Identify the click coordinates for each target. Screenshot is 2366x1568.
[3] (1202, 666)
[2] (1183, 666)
....
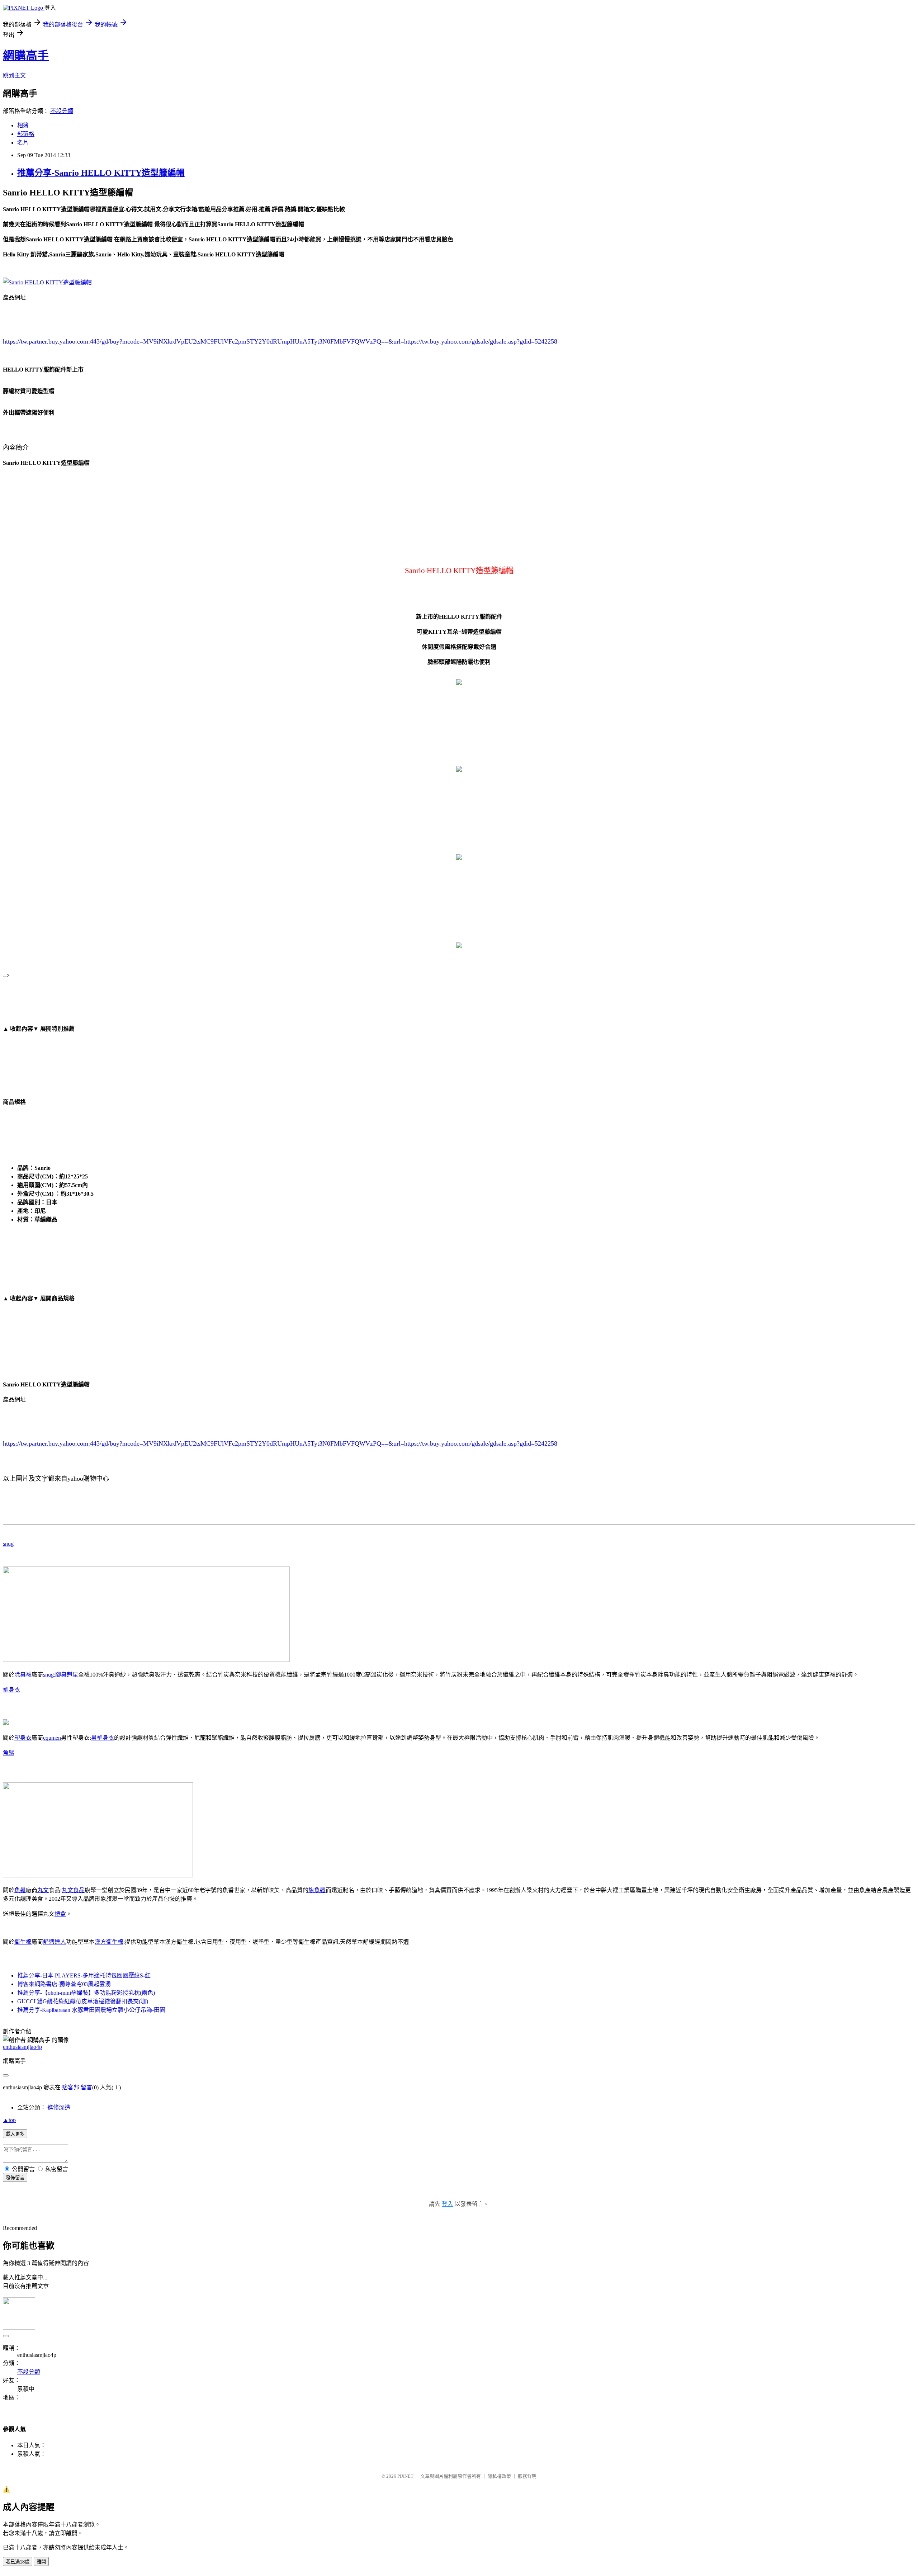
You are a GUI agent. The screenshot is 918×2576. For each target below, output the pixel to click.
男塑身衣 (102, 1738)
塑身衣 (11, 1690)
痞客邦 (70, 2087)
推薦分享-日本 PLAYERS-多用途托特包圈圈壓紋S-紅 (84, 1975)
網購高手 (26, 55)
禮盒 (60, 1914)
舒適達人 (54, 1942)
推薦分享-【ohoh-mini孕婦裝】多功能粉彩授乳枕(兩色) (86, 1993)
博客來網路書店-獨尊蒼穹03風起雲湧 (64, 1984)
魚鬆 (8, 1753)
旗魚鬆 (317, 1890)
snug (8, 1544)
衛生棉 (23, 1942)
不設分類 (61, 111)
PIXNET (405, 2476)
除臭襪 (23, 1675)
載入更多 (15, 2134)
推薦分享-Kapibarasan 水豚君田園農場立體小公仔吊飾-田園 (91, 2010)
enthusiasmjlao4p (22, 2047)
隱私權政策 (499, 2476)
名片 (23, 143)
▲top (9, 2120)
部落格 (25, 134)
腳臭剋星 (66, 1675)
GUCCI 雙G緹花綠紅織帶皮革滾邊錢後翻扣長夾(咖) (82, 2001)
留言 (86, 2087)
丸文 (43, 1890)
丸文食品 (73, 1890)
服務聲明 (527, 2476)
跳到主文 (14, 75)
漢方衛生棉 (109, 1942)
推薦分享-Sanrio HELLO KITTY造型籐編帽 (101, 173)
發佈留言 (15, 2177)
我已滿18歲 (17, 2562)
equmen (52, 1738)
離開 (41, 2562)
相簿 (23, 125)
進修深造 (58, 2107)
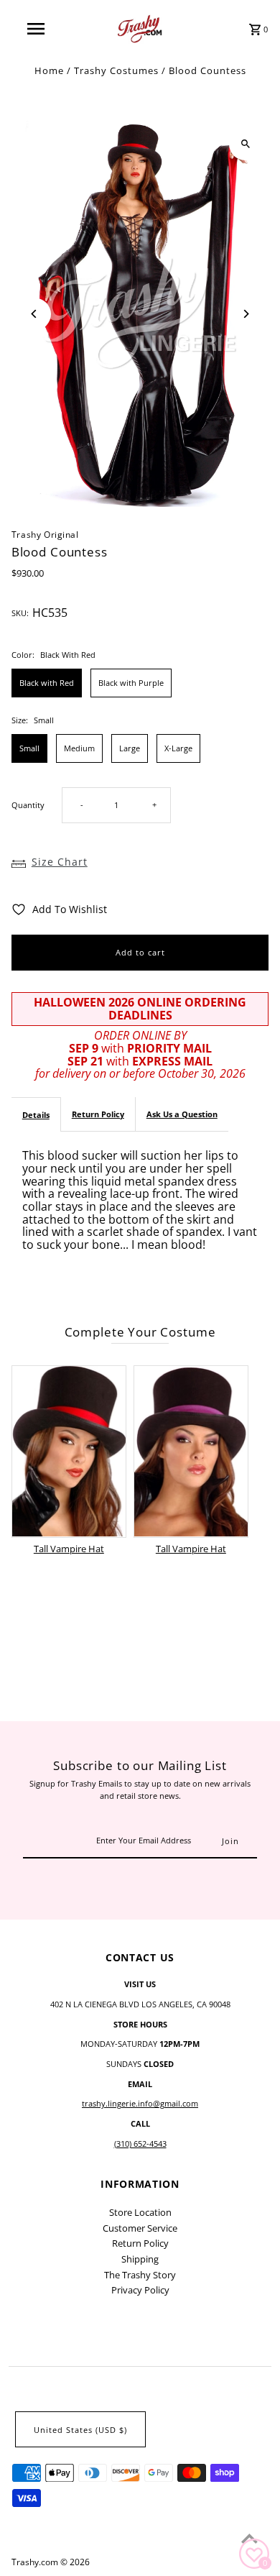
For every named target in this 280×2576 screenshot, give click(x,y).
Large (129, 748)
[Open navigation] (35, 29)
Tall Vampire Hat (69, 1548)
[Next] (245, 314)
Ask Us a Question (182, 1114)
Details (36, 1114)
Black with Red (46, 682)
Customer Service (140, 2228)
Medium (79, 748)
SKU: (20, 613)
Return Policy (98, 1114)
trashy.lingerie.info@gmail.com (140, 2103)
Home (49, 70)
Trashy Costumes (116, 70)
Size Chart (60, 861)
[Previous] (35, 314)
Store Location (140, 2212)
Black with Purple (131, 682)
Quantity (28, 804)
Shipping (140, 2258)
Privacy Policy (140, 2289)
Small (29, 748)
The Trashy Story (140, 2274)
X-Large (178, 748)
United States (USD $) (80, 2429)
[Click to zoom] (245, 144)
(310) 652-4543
....
Look through the listing above and count the lines where the string "推薦分享" appears. Report the number only.

[Written reply]: 4